L’artiste doit voyager
Regardant vers l’avenir, il affirme vouloir repartir en Asie pour nourrir son esprit. « L’artiste doit voyager, tout comme l’architecte. Celui qui a vu le monde a un cerveau plein d’idées. »

Enfin, il adresse un conseil aux jeunes Algériens : « Partez à l’étranger, oui, mais légalement. N’empruntez pas de chemins obscurs. Derrière chaque départ clandestin, il y a des parents qui souffrent. L’Europe n’est pas l’Eldorado. » Il encourage plutôt à choisir des destinations où les études et compétences sont valorisées, à apprendre, à se former, puis à revenir. « L’Algérie a besoin de vous, et vous avez besoin d’elle.

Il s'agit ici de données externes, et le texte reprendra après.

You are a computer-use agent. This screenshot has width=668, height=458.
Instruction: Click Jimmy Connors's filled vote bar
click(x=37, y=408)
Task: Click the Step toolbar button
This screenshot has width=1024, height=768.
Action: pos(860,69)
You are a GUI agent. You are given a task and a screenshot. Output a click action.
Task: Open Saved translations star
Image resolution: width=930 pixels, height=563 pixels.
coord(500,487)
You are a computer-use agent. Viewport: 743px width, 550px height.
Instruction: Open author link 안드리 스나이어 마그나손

Fuir son pays, c’est comme renier sa propre mère. »
L’exposition reste ouverte au public jusqu’au 11 octobre 2025. Elle mérite d’être vue, ressentie, interrogée. Car derrière chaque tableau de Farid Izemmour se cache une histoire, une science, une émotion. Il ne peint pas pour séduire, mais pour dialoguer. Et dans ce dialogue, il offre à l’Algérie une part de lui-même : une trace, une énergie, une promesse.